I used Rico and screen2words dataset for this project. Rico is a dataset containing 70k+ screenshots of mobile applications. Screen2words is an extension of Rico which contains human-annotated summary of the images in the Rico dataset. The reason I chose to work with Screen2words was because of its rich human annotation. As it was labelled by mturk workers, it contains the abstract description people usually use to describe the screens. Hence, it captures the more natural interaction.
I used Dreambooth to finetune Stable Diffusion (Version 1.5, RunwayML) on specific UI categories (e.g: sign up, settings, cart screens) to analyze the result. The pipeline is shown below:
I experimented with both the basic settings and also with the prior preservation loss settings to understand the effect of language drift. For each configuration, the model was finetuned for 100 epochs with batch size = 1.
Few examples for each of the categories are shown below. More results can be accessed at this folder. . The finetuned model checkpoints can be accessed from this google drive: link
Input Prompt: "page displaying the status of cart"
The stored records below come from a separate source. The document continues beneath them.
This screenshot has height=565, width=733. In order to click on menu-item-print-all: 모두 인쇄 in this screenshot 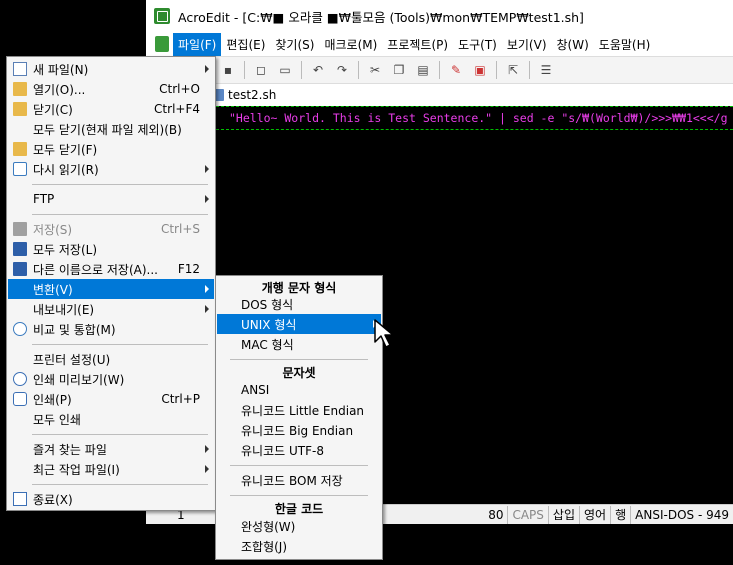, I will do `click(111, 419)`.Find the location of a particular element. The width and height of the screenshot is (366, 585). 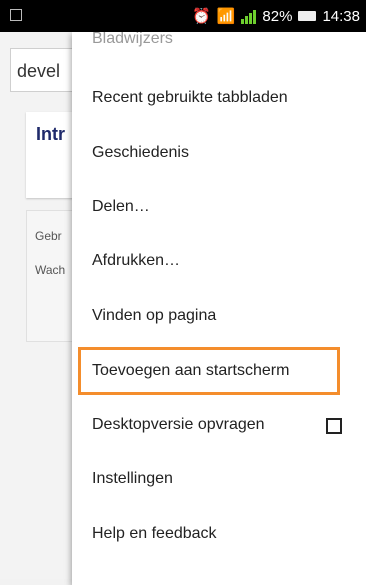

menu-item-history: Geschiedenis is located at coordinates (219, 153).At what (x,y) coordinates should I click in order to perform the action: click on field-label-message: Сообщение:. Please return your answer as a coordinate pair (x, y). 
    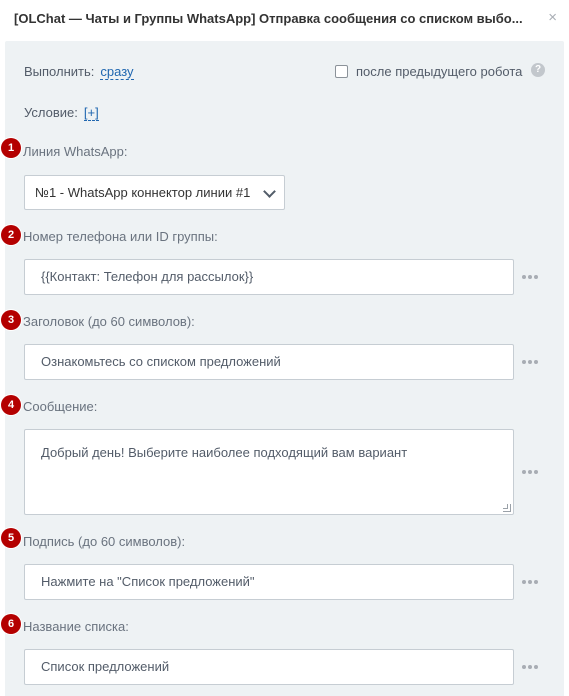
    Looking at the image, I should click on (60, 406). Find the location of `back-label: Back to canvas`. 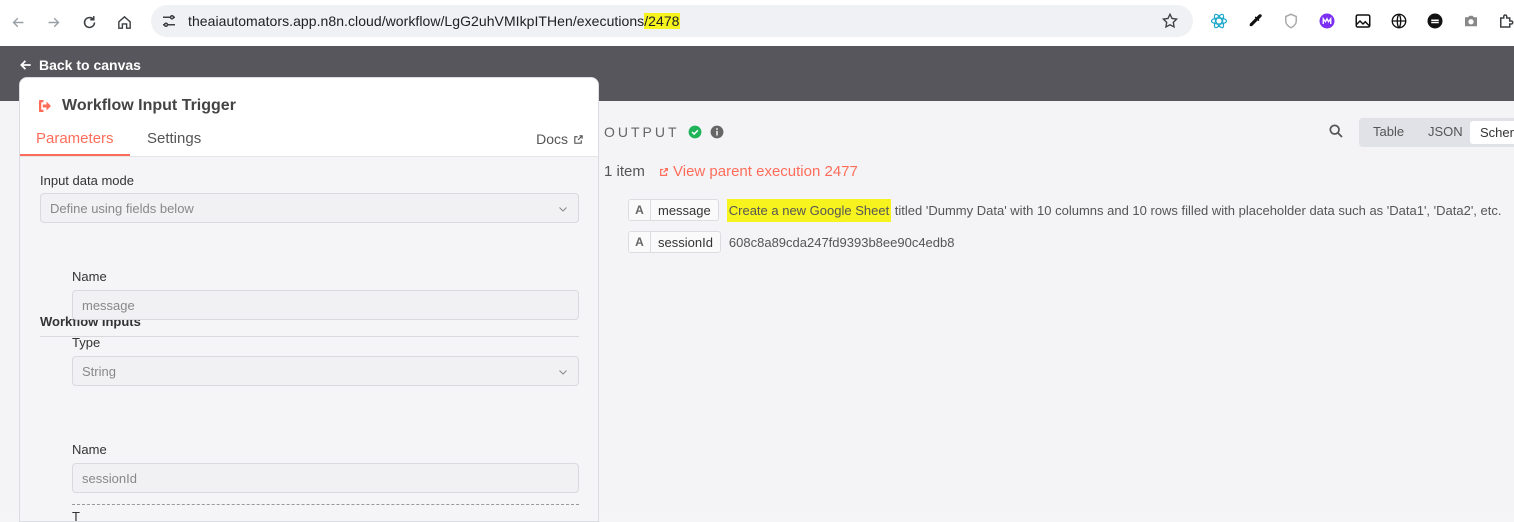

back-label: Back to canvas is located at coordinates (90, 65).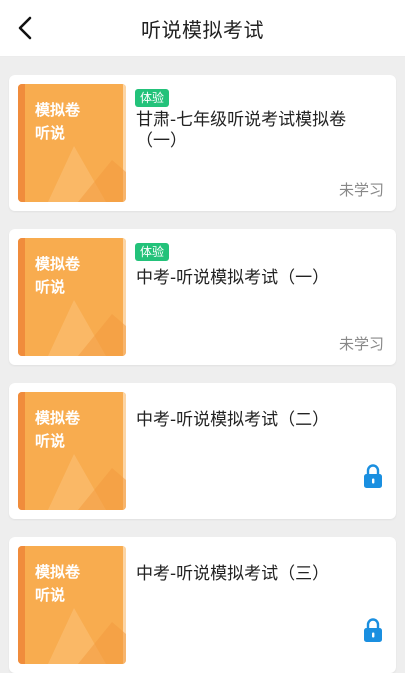 This screenshot has width=405, height=673. Describe the element at coordinates (233, 278) in the screenshot. I see `exam-title: 中考-听说模拟考试（一）` at that location.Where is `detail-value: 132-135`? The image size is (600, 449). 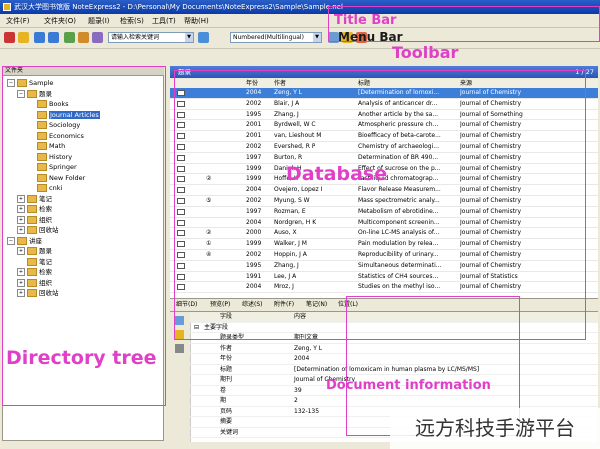
detail-value: 132-135 is located at coordinates (307, 411).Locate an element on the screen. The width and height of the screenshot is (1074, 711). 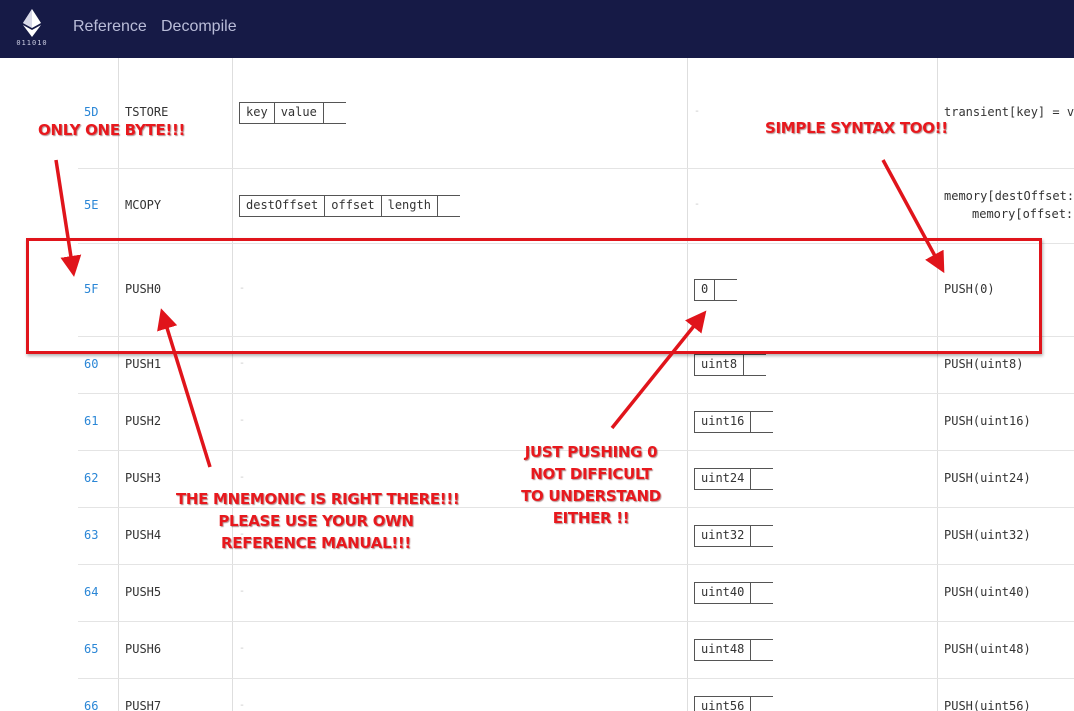
annotation-line: THE MNEMONIC IS RIGHT THERE!!! is located at coordinates (318, 499).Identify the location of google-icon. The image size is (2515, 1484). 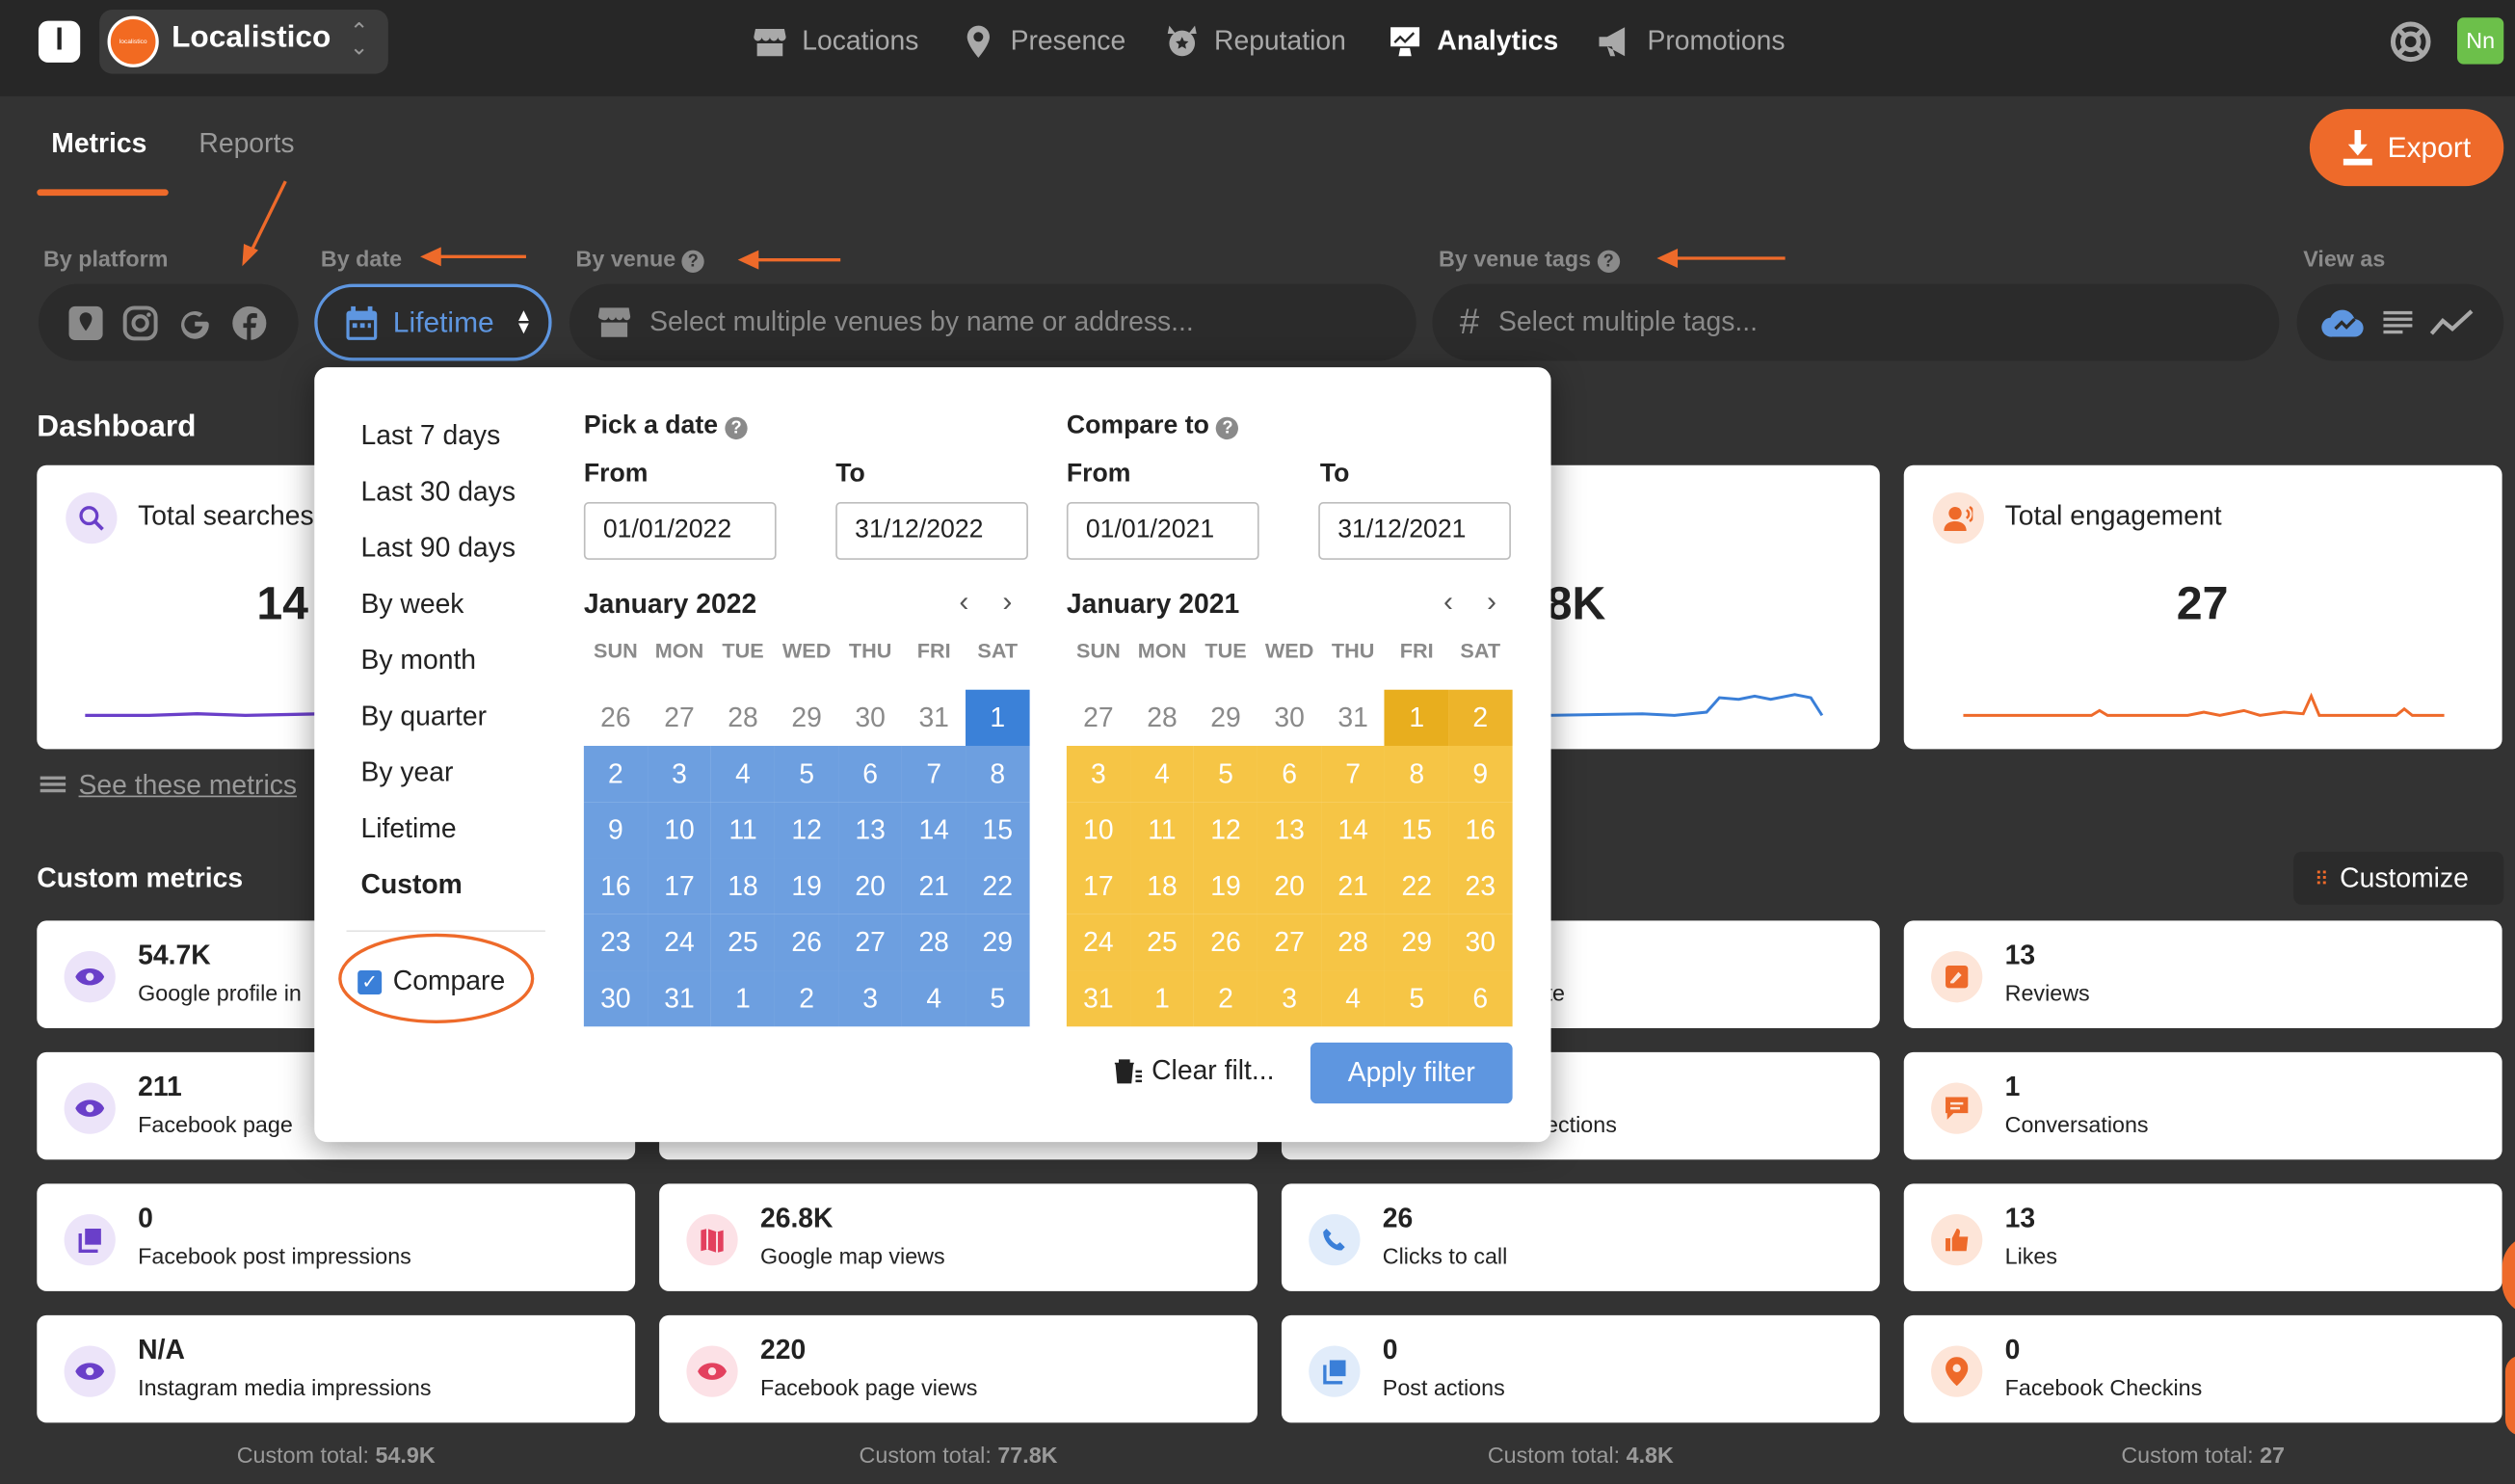
(194, 322).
Input Prompt: "page showing settings"
Input Prompt: "sign up page"
As we can see from the results, finetuning the stable diffusion with Dreambooth didn't improve
the accuracy of the model for UI generation in a significant margin. In best case, it learned the
layout organization a little bit better. But, the results were still far from being perfect. The reasons can be multiple: 1)
The prompt was small and abstract. I haven't tested with granular description, that might yield better result. 2) Dreambooth
requires multiple images of the same object in the input. Whereas I used same category, which may not necessarily mean the same
vector embedding space for the model. That can be another reason the model couldn't perform better even after getting finetuned. 3) The model
might be underfitted. 4) UI images have a higher percentage of textual information. Stable Diffusion still
suffers to generate better images when there is text in the image.
In conclusion, we can see that Stable Diffusion is still not well-equipped enough to generate UI images. It requires
some modification, probably in conjunction of code understanding -- to generate UI images that can be useful to professional designers.